The storage cost mainly calculates the cost of OBU. The storage cost of each schema is shown in Table 1.

6. Conclusions

The Internet of Vehicles is an important application in the field of intelligent transportation and has received widespread attention in the academic community. The issue of privacy protection is the top priority of the Internet of Vehicles system. This paper proposes a privacy protection system for the Internet of Vehicles based on blockchain. It introduces secure user registration, efficient key management schema, two-way authentication based on blockchain, a key agreement algorithm based on random numbers, and anonymous communication technology between vehicle and service provider to ensure the confidentiality of security information. The system uses the decentralization feature of the blockchain to prevent the central failure problem. After comparing with the existing scheme, the system proposed in this paper has better performance in communication efficiency and communication security. However, the consensus algorithm based on proof of work currently used by the system will consume computing resources, and the system’s key exchange strategy will bring certain storage pressure.
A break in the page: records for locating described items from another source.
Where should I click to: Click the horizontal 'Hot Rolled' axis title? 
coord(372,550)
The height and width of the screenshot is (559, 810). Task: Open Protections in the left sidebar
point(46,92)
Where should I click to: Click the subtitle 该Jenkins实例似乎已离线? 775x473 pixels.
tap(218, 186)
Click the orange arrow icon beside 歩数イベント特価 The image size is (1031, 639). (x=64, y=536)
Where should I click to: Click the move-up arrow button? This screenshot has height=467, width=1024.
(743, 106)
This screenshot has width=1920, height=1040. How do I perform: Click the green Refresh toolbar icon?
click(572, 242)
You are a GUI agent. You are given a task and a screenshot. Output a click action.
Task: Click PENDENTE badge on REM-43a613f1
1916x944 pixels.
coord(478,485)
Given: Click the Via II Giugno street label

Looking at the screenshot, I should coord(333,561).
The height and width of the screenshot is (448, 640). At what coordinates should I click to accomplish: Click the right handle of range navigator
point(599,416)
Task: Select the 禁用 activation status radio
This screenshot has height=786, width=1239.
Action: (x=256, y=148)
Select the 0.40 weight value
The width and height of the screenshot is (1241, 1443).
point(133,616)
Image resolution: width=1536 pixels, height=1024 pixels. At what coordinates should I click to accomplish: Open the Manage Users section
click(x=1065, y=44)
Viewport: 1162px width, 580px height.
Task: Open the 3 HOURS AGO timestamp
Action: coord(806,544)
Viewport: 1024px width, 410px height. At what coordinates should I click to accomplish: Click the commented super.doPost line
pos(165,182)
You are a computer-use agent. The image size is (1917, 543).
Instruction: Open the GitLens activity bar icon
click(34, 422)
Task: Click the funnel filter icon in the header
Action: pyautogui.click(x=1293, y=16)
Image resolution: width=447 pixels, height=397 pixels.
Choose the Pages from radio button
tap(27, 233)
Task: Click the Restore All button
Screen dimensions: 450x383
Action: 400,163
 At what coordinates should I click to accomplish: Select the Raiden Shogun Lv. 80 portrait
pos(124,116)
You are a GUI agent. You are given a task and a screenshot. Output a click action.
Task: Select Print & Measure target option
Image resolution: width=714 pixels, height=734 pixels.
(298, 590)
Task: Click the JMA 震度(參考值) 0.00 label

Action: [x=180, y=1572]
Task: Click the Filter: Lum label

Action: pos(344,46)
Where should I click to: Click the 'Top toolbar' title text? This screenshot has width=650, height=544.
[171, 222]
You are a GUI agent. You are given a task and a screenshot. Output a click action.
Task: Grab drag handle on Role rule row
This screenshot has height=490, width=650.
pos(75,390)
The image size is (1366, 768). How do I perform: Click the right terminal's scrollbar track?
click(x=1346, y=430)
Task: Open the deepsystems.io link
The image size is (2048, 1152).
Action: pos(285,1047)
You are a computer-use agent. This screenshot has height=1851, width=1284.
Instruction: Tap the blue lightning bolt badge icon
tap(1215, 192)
In the future, we plan to design a more efficient consensus algorithm to replace the proof of work algorithm and design a more reasonable communication data structure to reduce system costs and improve system efficiency and user experience. We will continue to study how to reduce the delay required to query public keys to better support real-time communication.

Data Availability

The data used to support the findings of this study are included in this article.

Conflicts of Interest

The authors declare that there is no conflict of interest regarding the publication of this paper.


This work is supported by the National Key R&D Program of China (2018YFB1402704).